The one case cited below involved 10 patients with a US employer who was offering a cost cutting alternative to employees by going to Singapore for their surgeries, and when given the opportunity to reduce cost, the patients stayed here and the hospitals offered lower costs. Sometimes the price differentiation is so big, they fly the doctor too, but again we have the element of time involved here and it’s not every doctor who can take time out and jump on a plane to perform surgery in a country outside the US. In short, even if the patients, hospitals and doctors negotiate a lower rate, it is not doing much for the financials of hospitals here in the US.
Earlier this year I attended the World Tourism Conference in Los Angeles and did some nosing around to see what I could learn, and learn I did. I also learned about the importance of having a PHR abroad too as that is another big move to bring records to and from abroad locations. There were several US companies at the convention working on their tourism offerings too and I spoke with the likes of Cedars Sinai and UCLA who had booths and a hospital chain in Miami who was launching their alternative solutions to give patients another choice. One thing to keep in mind though is that tourism does work both ways too as many were looking to build ties with known American healthcare centers to provide surgery for those situations when the US is the only country that may have the surgical procedure technology needed.
Interview with Curtis Schroeder, CEO Bumrungrad International Hospital and Nate McLemore, Health Solutions at Microsoft – International Personal Health Records with HealthVault
Health insurers were at the conference too, taking a hard look as all the legal areas have to be covered before they put their stamp of approval on promoting overseas care. We recently have seen some of this with HealthNet in California with medical care in Mexico.
Employers faced with health insurance costs are probably one of the biggest groups looking at this alternative and with many being self insured, they are looking at options, the power of big corporations I might say here as this is not an option for all employers by any means. Many smaller employers are cancelling providing health insurance due to cost and even with healthcare reform, many of them may not ever return to providing health care benefits.
We may call it marketing between states in the US, but it is somewhat our own internal US tourism packages with states competing between themselves. Add on the pricing pressure from facilities outside the US and hospitals today are confronting a battle with financials and keeping the best doctors available for medical services that a few years ago would have been unheard of, and the challenges do not seem to be letting up by any account.
Add on healthcare reform to the items hospitals need to be aware of and work with, and gee, they have so many areas to address and all I can say is that being a hospital CEO today has to be one complicated and challenging job, hats off to those CEOs working through all of the challenges. BD
An increasing number of US employers are embracing the medical tourism concept. However, the pace of change is slow. The case study most mentioned is Hannaford Brothers, a supermarket chain based in Maine, with 27,000 employees in five states.
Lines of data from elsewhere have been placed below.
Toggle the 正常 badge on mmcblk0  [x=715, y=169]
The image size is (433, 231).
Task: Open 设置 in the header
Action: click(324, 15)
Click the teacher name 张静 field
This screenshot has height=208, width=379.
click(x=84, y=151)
Two years ago, the company offered to send its employees needing knee or hip replacements to Singapore. The medical costs would be so low that the company would pay the employee’s insurance co-payment of about $2,500 and the travel expenses for the employee and a spouse or companion.
The move attracted the attention of hospitals in Maine and Boston, and they offered to match the Singapore price. Hannaford recently said that in the last two years, ten employees have had operations. The twist is that none of the employees went overseas; all 10 had the surgery performed in the United States. A flight from Boston to Singapore takes between 24 and 30 hours… hardly ideal for a person recovering from major surgery.
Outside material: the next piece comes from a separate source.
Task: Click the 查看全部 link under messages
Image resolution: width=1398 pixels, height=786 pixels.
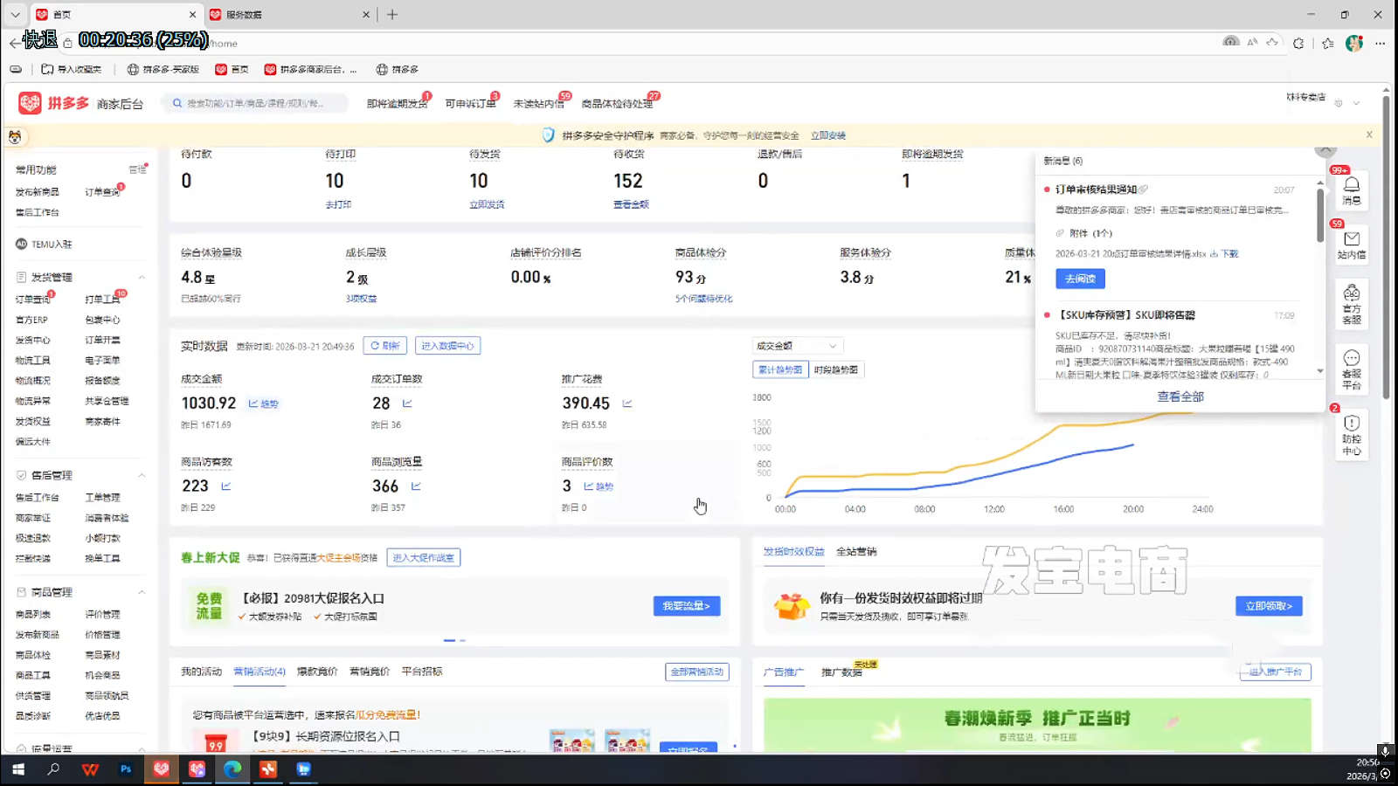Action: coord(1180,396)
The Kansas hospital Galichia Heart Hospital is cutting rates for uninsured patients and those with high deductibles. The moves are an extension of the domestic medical tourism program that it is now promoting online with a video. Stephen Harris of Galichia says the U.S. hospital pricing system makes it economically feasible to discount rates and still make money. For decades, he adds, hospitals typically have collected 35 to 40 percent of their charges from insurers. And they've billed uninsured patients for 100 percent of the charges. Discounted prices for those without insurance will be about half of what has been charged. Galichia hopes to pick up more medical tourism traffic from January through a contract it has with AWAC, a medical management company based in Georgia.AWAC works with 20 third-party administrators of self-insured health plans, acting as their medical directors. As part of its contract, it will promote Galichia's medical tourism program.
Several U.S. medical facilities have started medical tourism programs of their own, hoping to draw foreign patients as well as Americans who are uninsured or who have high-deductible insurance plans or health savings accounts. The Surgery Center of Oklahoma in Oklahoma City, advertises flat-rate discounted fees for outpatient procedures.